第1話 魔王、入学する

 時間とはあっという間に過ぎていくもので、人間に転生してから早十五年が経過した。


 いわゆる『約束の時』というやつである。


 その間、私は必死で情報を集めた。世界各地に広まっている童話や逸話、挙句の果てには日本で流通しているライトノベル等を読み漁ったのだ。


 やはり多くの書物は勇者が魔王を倒す勧善懲悪もの(自分で魔王を悪と呼ぶのも変な話だが)だったが、中には主人公の魔王が勇者をやっつけるという痛快な物語もあった。その本に出会った時は、こういう結末もあるのかと大いに感動したものである。

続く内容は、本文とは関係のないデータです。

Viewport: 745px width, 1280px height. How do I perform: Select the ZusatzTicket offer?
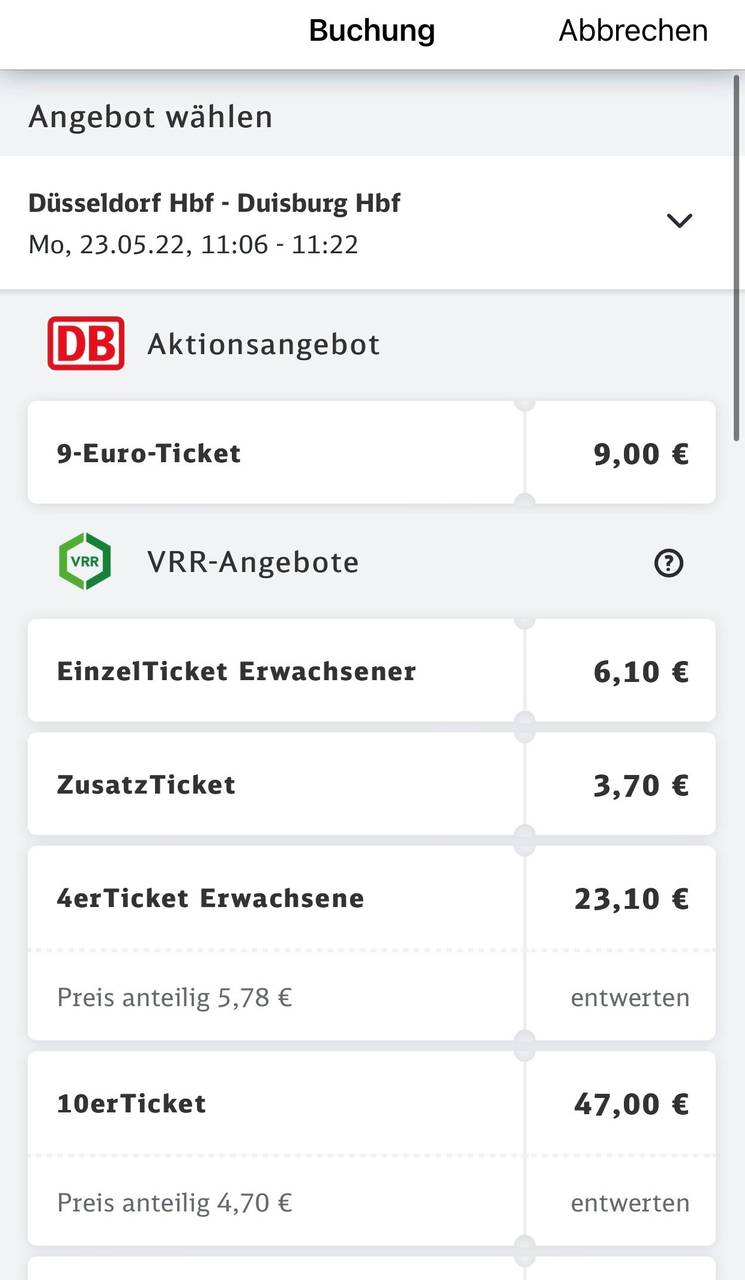147,784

 まあ、調査内容は他の四人と合流してからの機会に取っておこう。


 代わりに、私自身のことを少しだけ話そうかと思う。


 私は瀬良せら家の長女として、この《地球》ひいては《日本》に生れ落ちた。


 瀬良真央まお。それが私に与えられた名前である。


 家族構成は、父、母、私、二つ下の弟が一人。一軒家の四人暮らし。名家と呼べるほど歴史ある家柄ではないものの、子供二人を何不自由なく育てられるくらいの資産はあるらしい。先に言ったように欲しい本は何でも買ってくれたし、長期休暇には毎年一度はどこか旅行へ連れて行ってくれたほどだ。


 どこにでもある普通の家庭。それが客観的に見た瀬良家の評価だった。


 ま、語るべきことはこんなところだろう。


 なに、自己紹介が短すぎるって? 仕方ないじゃないか。


 私の使命は《地球》に存在する物語を調査することの他に、人間の心を学ぶというのもあるのだ。あまりに特殊な家庭で育ってしまうと、普通の人間の暮らしというものが体験できなくなってしまう。だから転生する際は、極めて慎重に母体を選んだものだ。もっとも後から知ったことだが、実は私の両親はちょっとばかし特殊だったのだが……。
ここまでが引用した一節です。